======== EXERCISE INPUT

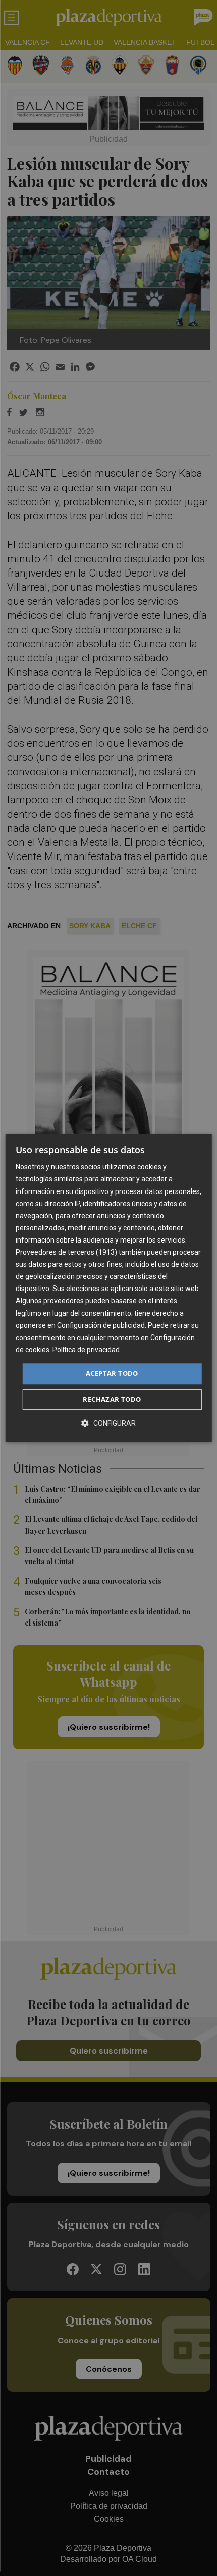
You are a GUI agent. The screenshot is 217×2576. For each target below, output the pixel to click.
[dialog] (109, 1288)
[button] (108, 1423)
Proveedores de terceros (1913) (66, 1252)
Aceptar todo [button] (112, 1373)
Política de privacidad (86, 1350)
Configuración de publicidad (101, 1325)
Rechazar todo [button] (112, 1399)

================

__ABOUT THIS EXERCISE__
The line containing "[dialog] (109, 1288)" opens the range, and the last line of the entries closes it; copy that range exactly.

__SOLUTION BELOW__
[dialog] (109, 1288)
[button] (108, 1423)
Proveedores de terceros (1913) (66, 1252)
Aceptar todo [button] (112, 1373)
Política de privacidad (86, 1350)
Configuración de publicidad (101, 1325)
Rechazar todo [button] (112, 1399)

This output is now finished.